You lose $500 on the call side and keep all the initial premium as a result of writing iron condor for $280. In this example trade, your max loss is $220 ($500 – $280). 

Break-Even Points

Remember that an iron condor has two break-even points. 

Put Side Breakeven Point = $210 – $5.50 = $204.5 

Call Side Breakeven Point = $240 + $4.50 = $244.5 

Short Put Strike price $210
Short Call Strike price $240

Knowing these 3 risk profile points of an iron condor will help you make sense of it as the price of the stock changes and will help you manage the trade appropriately.

Managing and Closing an Iron Condor

When it comes to managing your iron condor, it’s very important to pay attention to the stock price in relation to how far away it is from your strike prices. If there’s a sharp move in the price of the stock early on in the trade, you can make adjustments to your iron condor to recoup some of the losses. 

This is known as “rolling” and is a bit more advanced. It requires you to have a good working knowledge of iron condors and is not recommended to options newbies.

When to Close an Iron Condor?

It is generally recommended for investors to close out their iron condors at 50% profit.

What does this mean?

This means if you have taken in $500 net credit as a result of writing the iron condor, once it has earned $250 in profit from time decay you should close out all the legs. If the price of the stock continues to stay within a tight trading range, you can hold it out even further until 75% profit. Or if you are confident, you can let all the legs expire worthless without getting out earlier.

FAQ’s


Are Iron Condors Better Than Credit Spreads?

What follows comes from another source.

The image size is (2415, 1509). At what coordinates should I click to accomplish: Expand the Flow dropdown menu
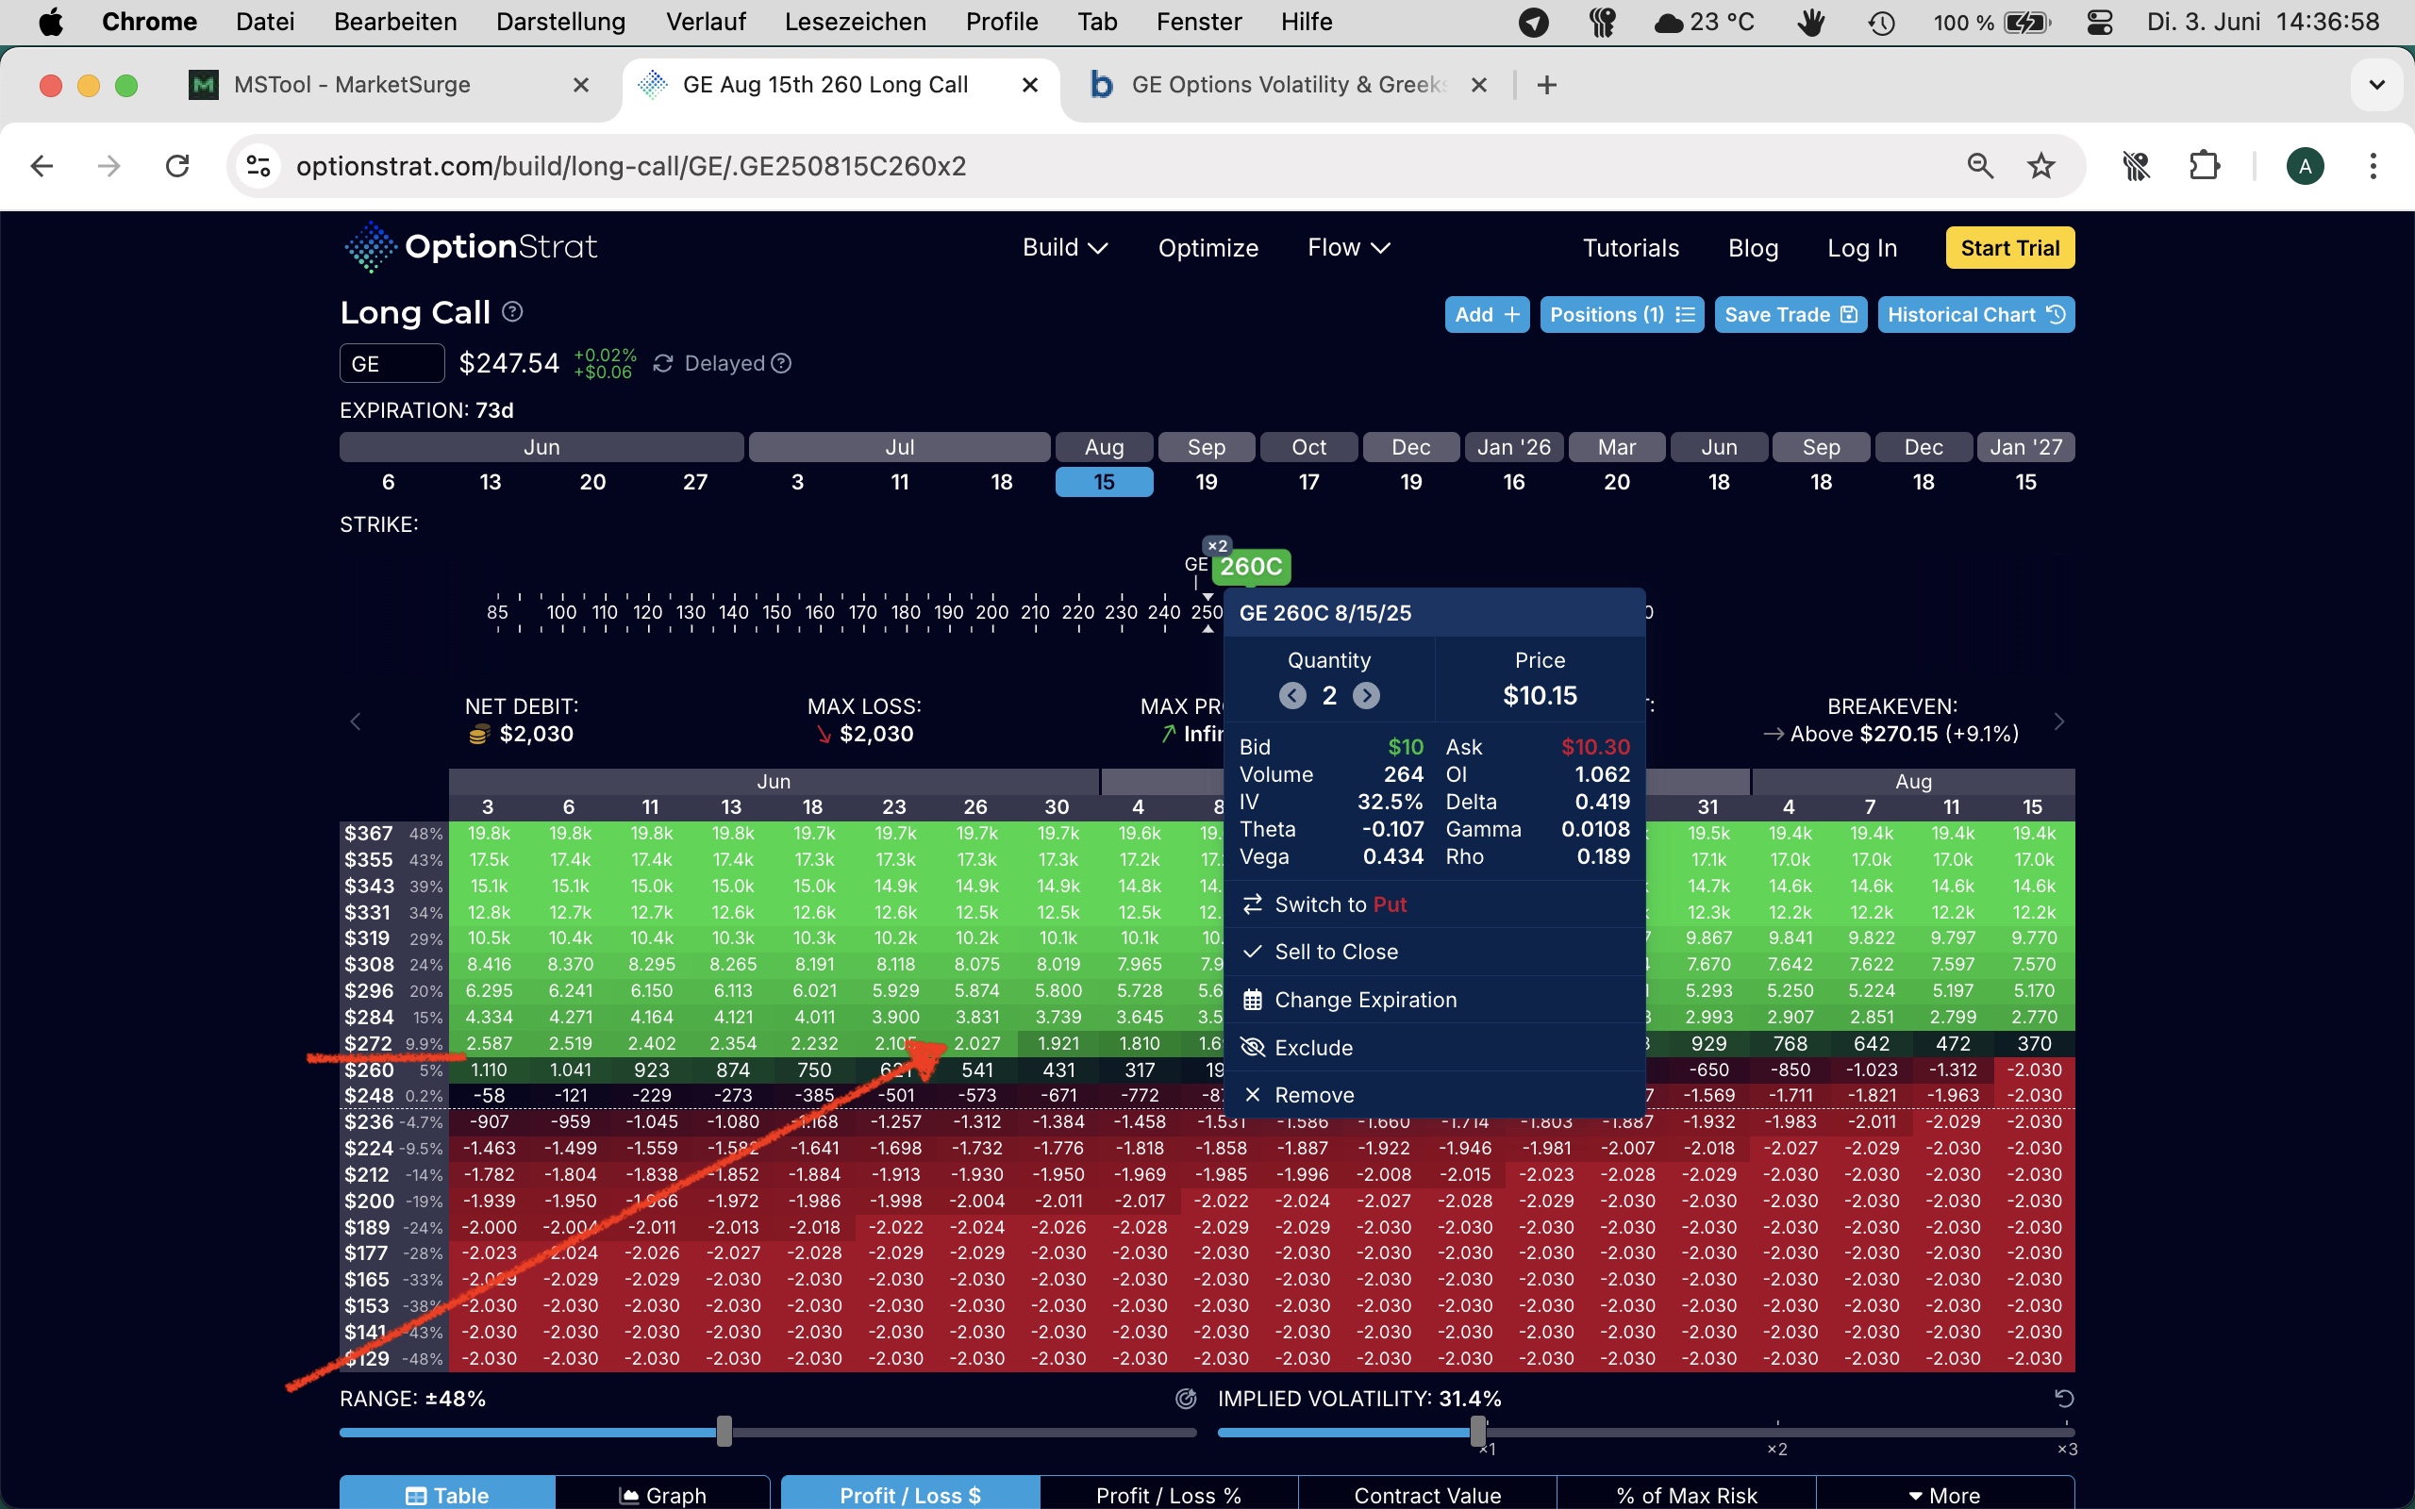pos(1347,248)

They can be better than standalone credit spreads because they allow traders to pull in more premium than a standalone credit spread. However, they can offer more than one way to lose a trade and can be riskier in the wrong trading environment.

Is an Iron Condor Safe?

Since they have a fixed level of risk, they are considered a safe options trading strategy. However, it’s worth noting that you can get assigned shares of stock with an iron condor if you don’t exit the trade before expiration.

Can an Iron Condor Be Assigned? 

Yes, it can. It’s extremely important to pay attention to your trade as the expiration date approaches. If the price of the stock is below the short put strike price at expiration, you will be assigned 100 shares of the stock have to put up the necessary funds to make the purchase. If the price of the stock is above the short call strike price at expiration, you will be assigned 100 shares of stock short. As such, it’s recommended that you exit your trade before the expiration date or pay extremely close attention to the short strikes.